I’m a believer that when it comes to upper echelon sites in Google, back links pretty much determine where you rank. So, to your point if it is back links, what changed relative to the types of links that point to these branded sites? If it’s the links, some added weight must have been given to something about them. (or back link profiles of non branded sites became less significant)

Something changed relative to many branded sites, and where they rank, around the same time.

tedster

8:03 pm on May 1, 2009 (gmt 0)

WebmasterWorld Senior Member 10+ Year Member



I suspect that what we are calling "brand" is another way of looking at links, rather than a factor that's more powerful than links. I don't think there's anything "brand new" here, but rather a kind of re-weighting of data that were already in use.

It may well be one of those "start with a hand picked seed set and learn from there" metrics. If I were trying to reverse engineer this change, I'd look at the types of sites in a domain's backlink profile for some kind of a trust and/or authority factor. Established brands are usually going to have a kind of breadth and diverstiy of trusted link citations in their backlink profile, and on the websgraph they're going to be closer to other sites of the same type.

santapaws

8:15 am on May 2, 2009 (gmt 0)

10+ Year Member



but for me we are talking about 3 separate domains (in many cases)with very different link profiles that belong to the same one brand consistently being grouped together in serps. I dont see a coincidence of algo factors resulting in them having identical weight individually and returning in 3 consecutive positions. I could swallow that if it was one example of one site and/or search but not when its across different searches and different brands. For me a brand is clearly being associated strongly with the searched phrase and then anything associated with that brand (in terms of ownership/relevance) being grouped together. So i believe association is the ranking factor here and that we are seeing the start of factors that are stronger than links for ranking purposes and a glimpse of the future.

tedster

5:59 pm on May 2, 2009 (gmt 0)

WebmasterWorld Senior Member 10+ Year Member



Yes, that is quite suggestive, santapaws. I'm glad you brought up the topic and are watching this factor. Let us know if you spot anything more about it - this "brand" or "Vince" algo tweak is still a bit of mystery. It would be interesting if site ownership was one of the factors involved.

randle

7:45 pm on May 11, 2009 (gmt 0)

WebmasterWorld Senior Member 10+ Year Member Top Contributors Of The Month



Anyone else seeing a big jump in this branded boost phenomenon today?
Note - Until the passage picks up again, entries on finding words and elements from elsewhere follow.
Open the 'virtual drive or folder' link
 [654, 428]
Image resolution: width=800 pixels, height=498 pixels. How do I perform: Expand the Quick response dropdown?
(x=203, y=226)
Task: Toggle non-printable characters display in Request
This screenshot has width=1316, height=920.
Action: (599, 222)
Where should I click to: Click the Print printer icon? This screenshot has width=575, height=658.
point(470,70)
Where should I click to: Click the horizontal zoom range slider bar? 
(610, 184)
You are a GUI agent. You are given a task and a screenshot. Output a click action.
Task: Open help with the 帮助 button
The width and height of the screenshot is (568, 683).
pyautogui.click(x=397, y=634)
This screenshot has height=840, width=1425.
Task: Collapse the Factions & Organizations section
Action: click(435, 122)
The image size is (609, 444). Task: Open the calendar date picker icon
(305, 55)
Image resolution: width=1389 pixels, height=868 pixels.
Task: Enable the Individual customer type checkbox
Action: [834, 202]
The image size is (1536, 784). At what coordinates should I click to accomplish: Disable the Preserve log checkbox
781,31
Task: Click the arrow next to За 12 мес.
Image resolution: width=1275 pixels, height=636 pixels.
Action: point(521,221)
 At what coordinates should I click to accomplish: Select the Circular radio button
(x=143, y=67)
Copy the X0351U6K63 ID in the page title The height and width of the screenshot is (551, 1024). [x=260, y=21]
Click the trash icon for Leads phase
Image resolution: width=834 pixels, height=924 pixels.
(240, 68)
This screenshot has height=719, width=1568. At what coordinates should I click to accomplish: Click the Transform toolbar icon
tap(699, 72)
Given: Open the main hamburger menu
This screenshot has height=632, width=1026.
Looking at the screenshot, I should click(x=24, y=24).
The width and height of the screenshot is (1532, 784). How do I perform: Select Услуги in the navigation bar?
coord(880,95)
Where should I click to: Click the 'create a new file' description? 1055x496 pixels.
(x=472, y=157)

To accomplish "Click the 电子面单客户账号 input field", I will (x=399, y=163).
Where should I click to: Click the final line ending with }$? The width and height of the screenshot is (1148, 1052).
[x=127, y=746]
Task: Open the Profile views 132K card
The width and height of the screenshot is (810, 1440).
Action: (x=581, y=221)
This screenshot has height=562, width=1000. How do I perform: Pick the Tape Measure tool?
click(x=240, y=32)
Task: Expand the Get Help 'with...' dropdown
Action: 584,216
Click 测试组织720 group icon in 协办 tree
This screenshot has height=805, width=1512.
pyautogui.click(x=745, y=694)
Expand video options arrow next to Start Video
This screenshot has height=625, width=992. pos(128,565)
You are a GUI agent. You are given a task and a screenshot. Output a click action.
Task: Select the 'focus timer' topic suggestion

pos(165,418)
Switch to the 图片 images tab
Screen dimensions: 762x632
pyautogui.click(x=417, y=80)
Sure seems like they are playing around with whatever causes this result.

gusp

10:28 pm on May 11, 2009 (gmt 0)

10+ Year Member



randle, I am seeing this branded boost phenomenon today. A page from a subdomain of a big branded site just showed up today in the SERPs in position #13 for a very competitive keyword phrase. The page has no pagerank and no backlinks from any other sites other than its own big branded parent. I can tell you that I know all the sites in this particular keyword space and this page just popped out of nowhere. The only thing to this subdomain page's credit is its big branded parent.

gusp

11:01 pm on May 11, 2009 (gmt 0)

10+ Year Member



And none of the pages of the subdomain of big branded site have any pagerank and have no backlinks from any other site other than big branded site. In the space the subdomain is in there is rarely any movement in positions in Google SERPs other than a position or two unless someone gets penalized for paid links since all are very heavy paid link buyers. So this subdomain new comer is obviously getting a branded boost.